Anadarko saw impressive sales volume growth during the quarter -- up a divestiture-adjusted 20% year over year. It was also able to enhance its product mix to 61% liquids versus 53% in the year-ago quarter. Because liquids command higher prices, this improved the company's overall margins. In spite of that, though, the company still didn't manage to turn a profit during the quarter, posting an adjusted $330 million loss.
Apache, on the other hand, posted a small profit, but on lower volumes than in the year-ago quarter. (although that wasn't unexpected). Revenue and cash flow were both up, and the company is seeing better-than-expected results from its Alpine High play (more on that later).
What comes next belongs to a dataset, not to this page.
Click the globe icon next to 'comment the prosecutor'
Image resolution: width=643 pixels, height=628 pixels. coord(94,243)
Nevertheless, the market had hoped for more, sending shares downward after the announcement.
Both companies are clearly benefiting from an improved oil market, although there's still a long way to go. However, a profit beats a loss, so this one goes to Apache.
Especially in the current environment, when stocks across the industry are down and with no clear recovery on the horizon, a dividend can be a godsend for investors. The regular payout a dividend provides can reward investors for their patience as they wait for share prices to recover. Both Anadarko and Apache pay a dividend, although Apache's is much more robust.
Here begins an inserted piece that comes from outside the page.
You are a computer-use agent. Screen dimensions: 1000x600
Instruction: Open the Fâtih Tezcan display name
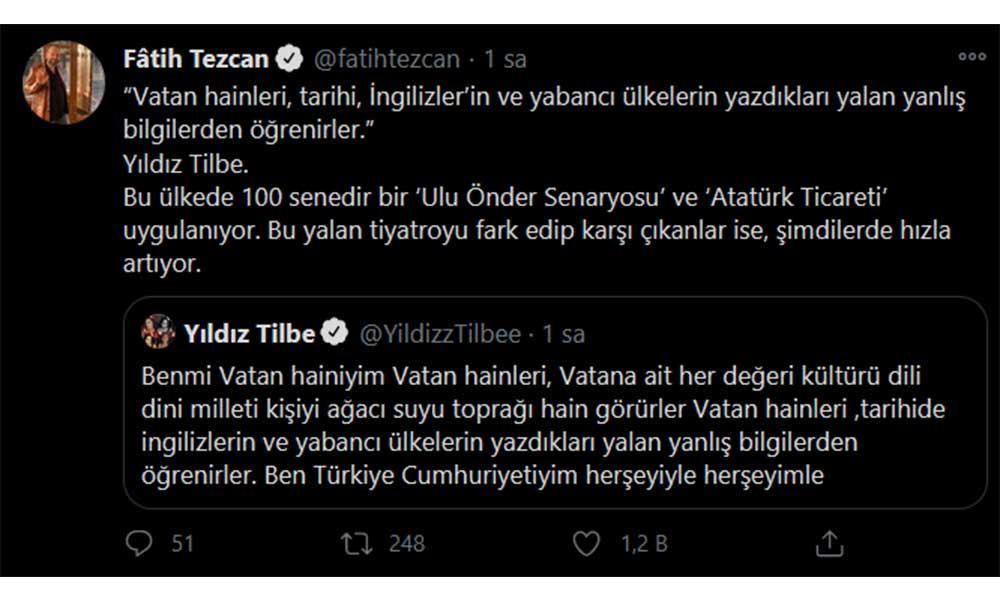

In early 2014, both companies increased their dividend payouts. Anadarko upped its dividend to $0.27/share, while Apache raised its to an even $0.25/share. Of course, shortly thereafter, the bottom fell out of the oil market, and the entire industry started to suffer.
Anadarko held its dividend at that level for nearly two years, but eventually, Anadarko's management -- wisely, in my opinion -- bit the bullet and slashed its dividend to just $0.05/share, where it remains today. Apache, on the other hand, has been able to keep its dividend steady at $0.25/share and doesn't seem likely to cut it -- or, for that matter, raise it -- anytime soon.
That gives Apache an attractive current yield of about 2.1%. Which is close to best-in-class ConocoPhillips' 2.4% yield. Of course, some of the integrated majors, like ExxonMobil or Royal Dutch Shell yield far more or have a longer history of increases, but 2.1% is not bad, especially compared to Anadarko's tiny 0.4% yield.
The importance of past earnings and current dividend yield, though, pale in importance to a company's future prospects and performance. And both Apache and Anadarko are undergoing some changes that could have a big impact on their upcoming operations.
For Anadarko, the changes stem from an April explosion at a home in Colorado, which killed two people. Investigators discovered that an abandoned return flowline connected to a nearby Anadarko-owned well hadn't been properly capped. Gas from a cut in the pipeline seeped into the home, causing the blast.
As a result, Anadarko -- Colorado's largest gas producer -- was ordered to inspect all of its wells located within 1,000 feet of buildings. Anadarko wrapped up those inspections in early June and submitted a report to the state, but it's still unclear what further actions -- if any -- Anadarko might have to take. And of course, there are almost certain to be legal ramifications.
Apache, on the other hand, is busily developing the infrastructure at its monster Alpine High find in the Delaware Basin of Texas. The area around the find had been ignored by the industry until recently, so Apache is basically starting from scratch, but it's currently ahead of schedule and under budget. The company estimates production won't be able to start in earnest until the second half of 2017, and it won't really take off until 2018. In the meantime, the infrastructure development coupled with some scheduled maintenance downtime in the company's North Sea operations is going to make for lackluster performance.
The near-term outlook is uncertain for both companies -- particularly with oil prices dropping again. However, there's still a lot we don't know about Anadarko's Colorado operations and how the company will be affected overall. Apache's position -- sitting on a huge oil and gas find and just needing to build out some infrastructure -- seems much more secure.
And the winner is
Apache may not have had the best performance so far this year, but it pays a nice dividend and has excellent prospects for growth once its Alpine High find comes online. In fact, these factors convinced me to put my own money into the stock in May.
However, if things in Colorado can be resolved quickly for Anadarko, and if it can start turning a profit from its record production, it could still be worth a look. Today, though, Apache is the clear winner.